The Broncos have four defensive starters on injured reserve -- cornerback Chris Harris Jr., defensive tackle Kevin Vickerson, defensive end Derek Wolfe and linebacker Von Miller -- and they have not always played with the consistency defensive coordinator Jack Del Rio would have liked because of it. But after holding opponents to fewer than 17 points only once in 14 games, the Broncos have held opponents to 17 points or fewer in four consecutive games. The total includes both of their playoff wins -- 24-17 against the San Diego Chargers and 26-16 over the New England Patriots.
"In spite of all the things that could have derailed us, we stayed on point, stayed on message, continued to grind, continued to believe," Del Rio said.
Del Rio has used a variety of lineup combinations until settling on the current one that includes Woodyard, an every-down player for much of the season, now playing in the specialty packages. Del Rio also has put Paris Lenon at middle linebacker in the base defense to go with Danny Trevathan and Nate Irving at the other two linebacker spots.
The combination gives the Broncos a little more bulk against opposing run games, especially one such as the Seahawks'.
The return of Champ Bailey, who played just five games in the regular season because of a left foot injury, has given Del Rio more options of late in the coverages the team can play and stabilized things, even with Harris Jr. having torn an ACL against the Chargers in the divisional round. After initially returning to the lineup, playing in the slot as part of the nickel defense (five defensive backs), Bailey will likely start on the outside against the Seahawks and then move inside to the slot if Seattle goes to a three-wide receiver look. In the nickel, Bailey would likely face Harvin or Doug Baldwin.

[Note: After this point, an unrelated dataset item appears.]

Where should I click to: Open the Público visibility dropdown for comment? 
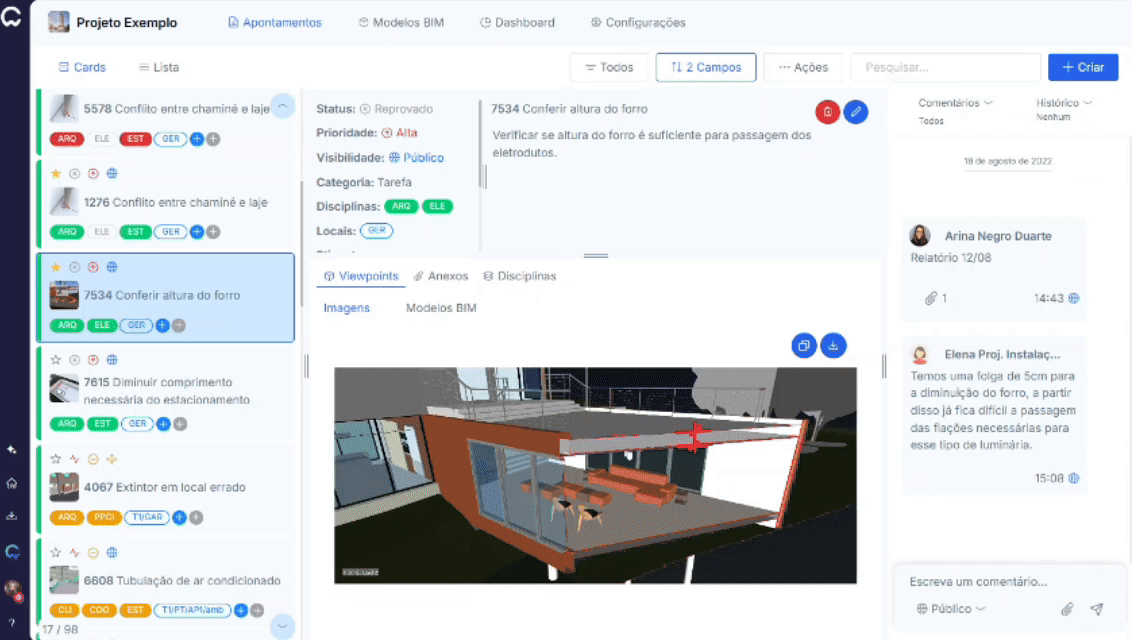tap(951, 609)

And the Broncos have gotten enough from Shaun Phillips, Robert Ayers, Malik Jackson and Terrance Knighton in the pass rush to at least try to work past Miller's injury, a torn ACL he suffered in Houston in Week 16.
"We think we can play the way we need to, we know we have to if we're going to win this game," Bailey said. "We don't think too much about the injuries. We would love to have those guys because you always want your best out there. But [Del Rio] isn't going to let you talk about that anyway and we wouldn't want to."

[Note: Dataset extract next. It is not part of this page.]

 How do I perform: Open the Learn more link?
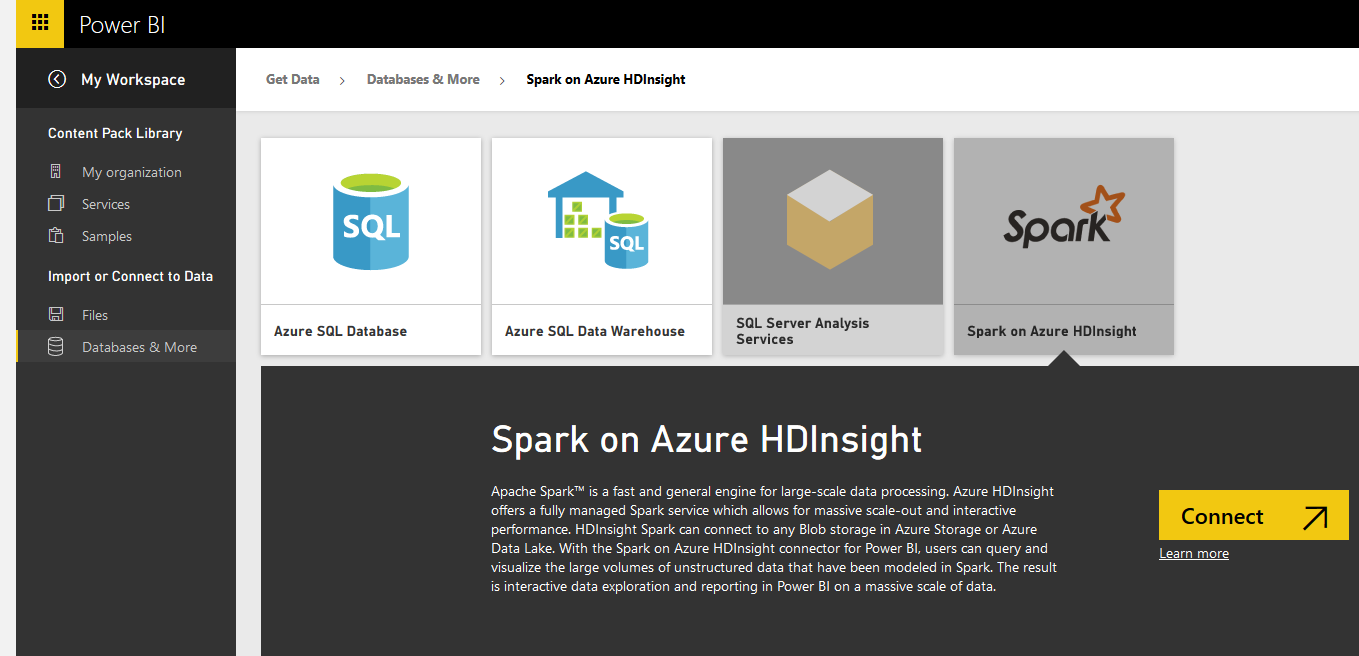tap(1193, 554)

Said Del Rio: "I don't even want to hear it, I don't want to hear it from our staff, I don't want to hear a reason that we can't. I want to talk about how we're going to get it done. I don't spend a lot of time entertaining how we can't. I understand that we can and want to figure out exactly how we can get it done. It's a little bit of scheme, it's a little bit of technique, there's a little of mentality you've got to build. It can be pretty good if you put it all together and everybody buys in."
While the Broncos' record-setting offense and the Seahawks' bone-rattling defense have parked themselves in the headlines this week, Sunday's game may well be decided by what Seattle's offense does against Del Rio's defense.
"We feel underrated a little bit, but we've got to expect that," Broncos safety Mike Adams said. "I probably would say the same thing because we had a slow start as a defense early in the season. But one thing we did: We finished the season strong and we carried it on to the playoffs, and we're trying to continue that streak that we're on."